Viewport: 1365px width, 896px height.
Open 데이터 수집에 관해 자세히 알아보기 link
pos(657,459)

==

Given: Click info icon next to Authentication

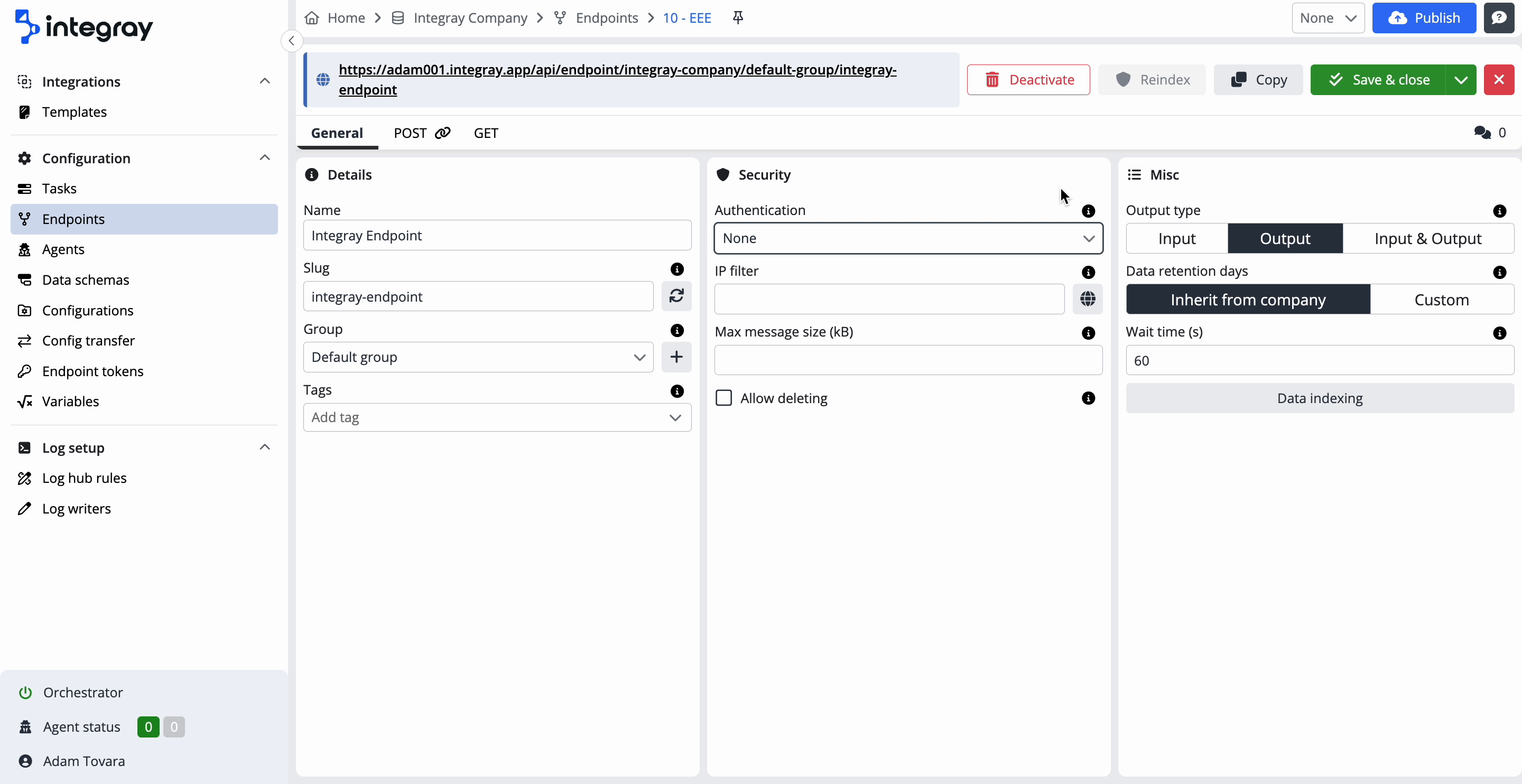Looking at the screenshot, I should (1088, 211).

> [INSTRUCTIONS FOR THE TASK] Revise the lines from the one with "Viewport: 1365px width, 896px height." through the one with "pos(657,459)" by putting "Select" in place of "Open", with nothing else changed, and return only those lines.

> [PROBLEM SOLUTION]
Viewport: 1365px width, 896px height.
Select 데이터 수집에 관해 자세히 알아보기 link
pos(657,459)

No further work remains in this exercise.